Learned Knowledge Feed
The Learned Knowledge Feed tracks what the AI has learned about your company and data:
- Access via Settings → AI Features
- View accumulated knowledge snippets
- Each entry shows what the AI has learned and when
- Knowledge is used automatically in future AI interactions
As you use the platform — running workflows, generating tile summaries, interacting with the AI assistant — the system builds a richer understanding of your data patterns, business terminology, and analytical preferences.
AI Context Management
Context Sources
AI knowledge in Vantage comes from several sources:
| Source | How It's Created |
|---|---|
| Onboarding Info | Company description, industry, and website provided during account setup |
| Manual Context | Custom instructions and context snippets set in Settings → AI Features → Context |
| Implicit Learning | Patterns detected from your data, dashboards, and workflow usage |
| Data Context | The specific data visible in tiles and flowing through workflows |
Managing Context
- View context — Go to Settings → AI Features → Context to see all active context snippets.
- Edit context — Update any snippet and click "Save Context".
- Add custom instructions — Enter free-text directives to shape AI behavior.
- Review learned knowledge — Check the Learned Knowledge Feed for accumulated insights.
Context Hierarchy
Context is applied at multiple levels, with more specific context taking priority:
Organization-Level Context (broadest)
↓
Company-Level Context (company-specific)
↓
Custom Instructions (user-defined rules)
↓
Page/Tile Context (current data and view)
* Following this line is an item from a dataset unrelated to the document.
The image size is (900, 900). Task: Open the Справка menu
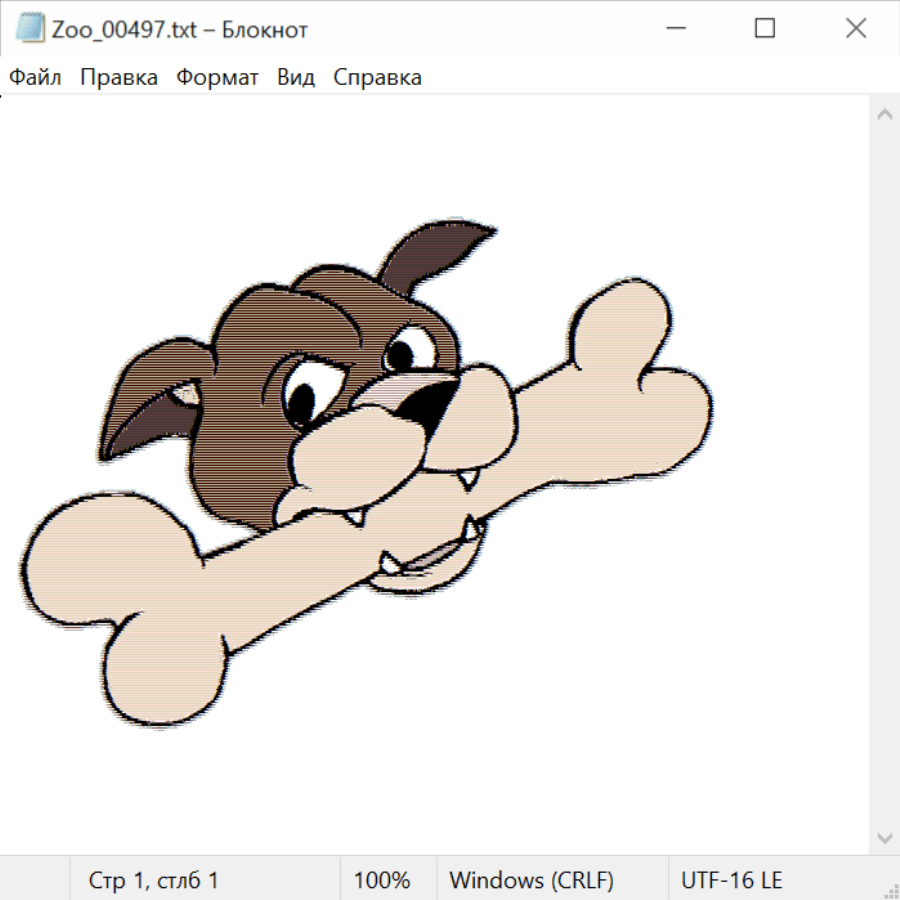(x=377, y=78)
This means the AI always has the most relevant context for any given interaction — from broad company information down to the specific data you're looking at.
Token Usage for AI
All AI operations consume tokens. The cost depends on:
| Factor | Impact |
|---|---|
| Provider and model | More powerful models cost more per request |
| Data volume | Processing more rows costs more tokens |
| Feature type | Workflow nodes, tile summaries, and assistant queries have different costs |
| Context size | Larger context (more snippets, more instructions) uses more tokens per request |
Monitor your AI token usage in Settings → Account → Usage & Tokens, which breaks down consumption by category and operation type.
Best Practices
- Be specific in custom instructions — Vague instructions produce vague results. "Format currency as USD with commas" is better than "Use nice formatting."
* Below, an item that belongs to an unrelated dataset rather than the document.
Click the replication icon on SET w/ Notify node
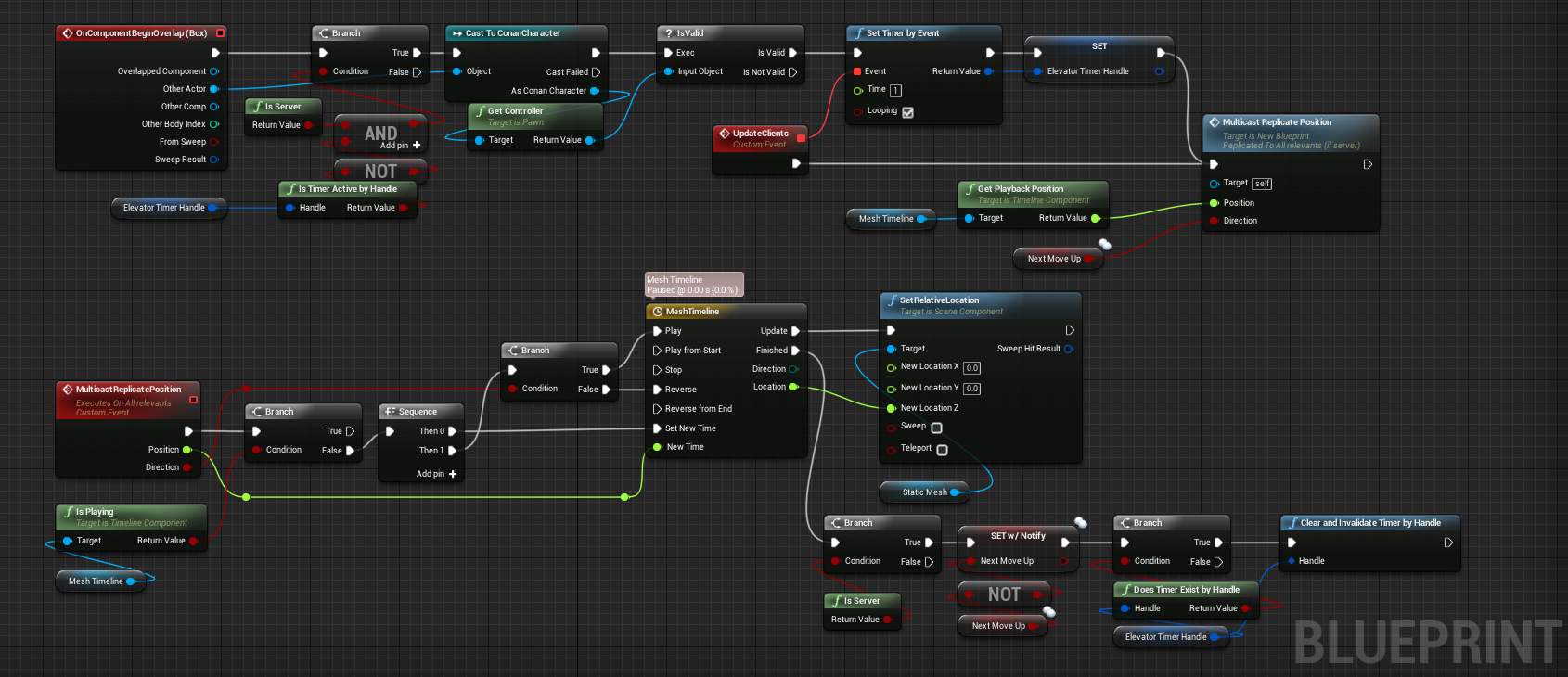 coord(1081,523)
- Keep context current — Update your company overview and industry as your business evolves.
- Start with Intuidy AI — The default provider requires no setup and works well for most use cases.
- Monitor token usage — Track which operations consume the most tokens and optimize accordingly.
- Use the Query Settings toggle — Enable "Process Large Datasets" only when accuracy is critical; disable for faster results on exploratory queries.